Invidiai un cuore capace di battere all’unisono con l’intero universo.
Simone de Beauvoir (1958)


 

Il libro del potere, recentemente pubblicato da Chiarelettere con l’ottima introduzione di Mauro Bonazzi, raccoglie tre saggi di Simone Weil scritti tra il 1937 e il 1942, in cui la filosofa indaga la natura del potere nella storia umana. L’indagine prende avvio dallo studio della letteratura classica e della mitologia greca, in particolare dell’Iliade omerica.

Weil indugia sui versi più crudi dell’Iliade, evidenzia la brutalità delle vicende narrate, la violenza cieca che riduce gli eroi a corpi trascinati nella polvere, a cose attaccate a carri. Nel poema omerico non c’è traccia di consolazione, né aura di gloria per l’eroe. «Quasi tutta l’Iliade si svolge lontano dai bagni caldi», lontano dal calore della vita domestica, nel frastuono di una guerra dominata dalla forza.

Lo stesso uso della forza è protagonista dell’attualità di Weil: sono gli anni della guerra civile spagnola, dell’ascesa del nazismo, dell’occupazione della Francia. Sotto la pressione dell’attualità, Weil intraprende lo studio teorico delle condizioni che portano l’umanità all’uso della forza, affiancando all’analisi intellettuale un coinvolgimento pratico in prima persona: nel 1935 si arruola volontaria al fianco dei repubblicani spagnoli contro i franchisti, più avanti tenterà in ogni modo di unirsi alla resistenza francese antinazista, per essere in prima linea contro il nemico.

Si saldano in Weil riflessione filosofica e esperienza vissuta. Per sperimentare la durezza della vita operaia e l’oppressione che ne deriva, per otto mesi Weil – proveniente da una famiglia benestante, di classe borghese – lavora nell’industria pesante, nelle fonderie di un’industria metallurgica e alla Renault come fresatrice. Documenterà nei suoi diari le condizioni intollerabili del lavoro in fabbrica, descrivendo l’operaio come lo schiavo moderno, oppresso da attività alienanti che vietano qualsiasi libero dispiegamento della sua personalità.

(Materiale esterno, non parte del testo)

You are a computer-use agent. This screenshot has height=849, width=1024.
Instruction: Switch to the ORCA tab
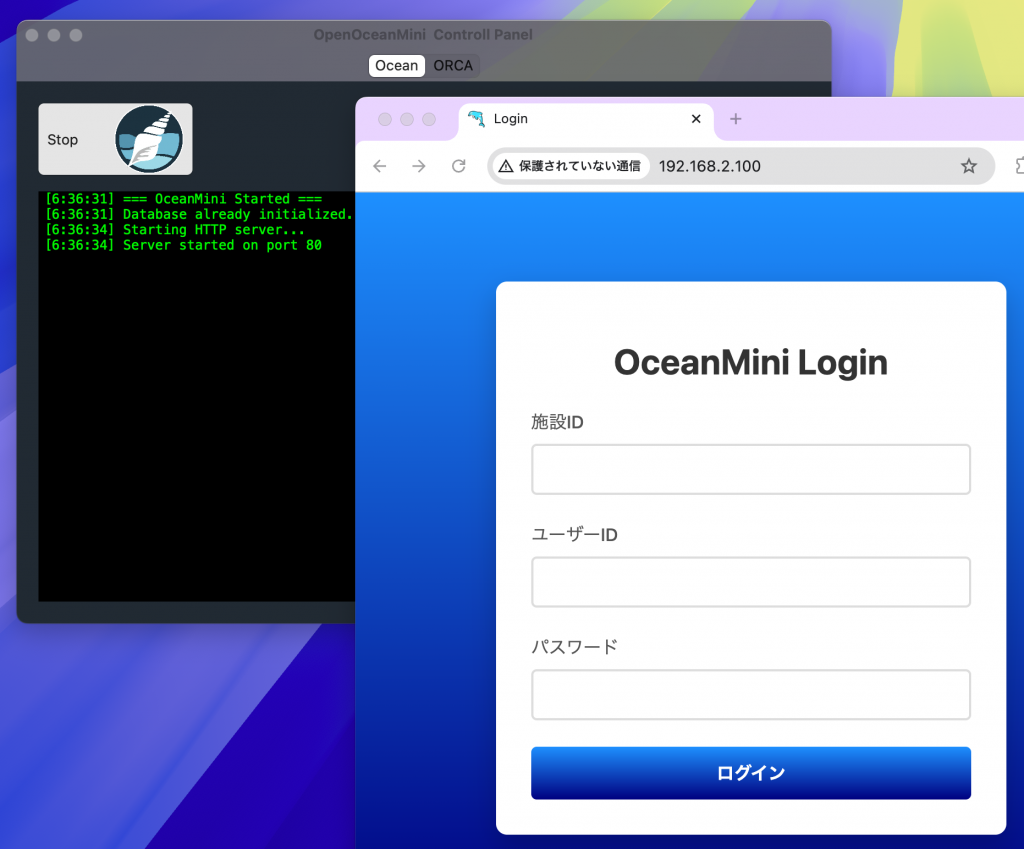[x=453, y=66]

Il radicalismo di Weil genera sconcerto e ammirazione tra gli stessi studenti della Sorbona, dove studia filosofia. Celebre il racconto di Simone de Beauvoir del loro primo (e ultimo) incontro nei cortili dell’università:

Un giorno riuscii ad avvicinarla. Non so più come nacque la conversazione; lei dichiarò in tono deciso che la sola cosa importante, oggi, sulla terra, era la Rivoluzione, che avrebbe dato da mangiare a tutti quanti. Io di rimando, e in tono non meno perentorio, risposi che il problema non era di far la felicità degli uomini, ma di trovare un senso alla loro esistenza. Lei mi squadrò. – Si vede che non avete mai avuto fame, – replicò.

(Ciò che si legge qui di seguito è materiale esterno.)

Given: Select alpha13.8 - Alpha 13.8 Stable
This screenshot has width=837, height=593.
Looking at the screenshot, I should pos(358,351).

Weil appariva, e forse appare tuttora, troppo estremista e radicale, troppo votata all’azione per l’ambiente accademico filosofico. Eppure, né la sua estrema sensibilità né la sua vocazione all’azione presero mai il sopravvento sulla riflessione filosofica: anzi, il richiamo alla ragione, alla moderazione, all’equilibrio pervade anche le sue considerazioni sull’Iliade.

Del poema omerico Weil apprezza la lucidità con cui è descritta la brutalità della guerra, mai contraffatta né mascherata. Non c’è disprezzo nell’Iliade per gli sconfitti, né odio per i nemici. Non c’è neppure ammirazione per la forza del vincitore, vista la precarietà della vittoria e il destino comune di vincitori e vinti: Achille, Agamennone, Ettore, sono al contempo guerrieri e vittime, che infliggono ferite mortali per poi cadere a loro volta.

Di fronte all’assurdità di una guerra innescata per la bellezza di Elena, l’Iliade ci sfida oggi a ragionare su quali possano essere le cause in grado di legittimare una guerra. Forse la difesa della Democrazia, del Diritto, della Sicurezza?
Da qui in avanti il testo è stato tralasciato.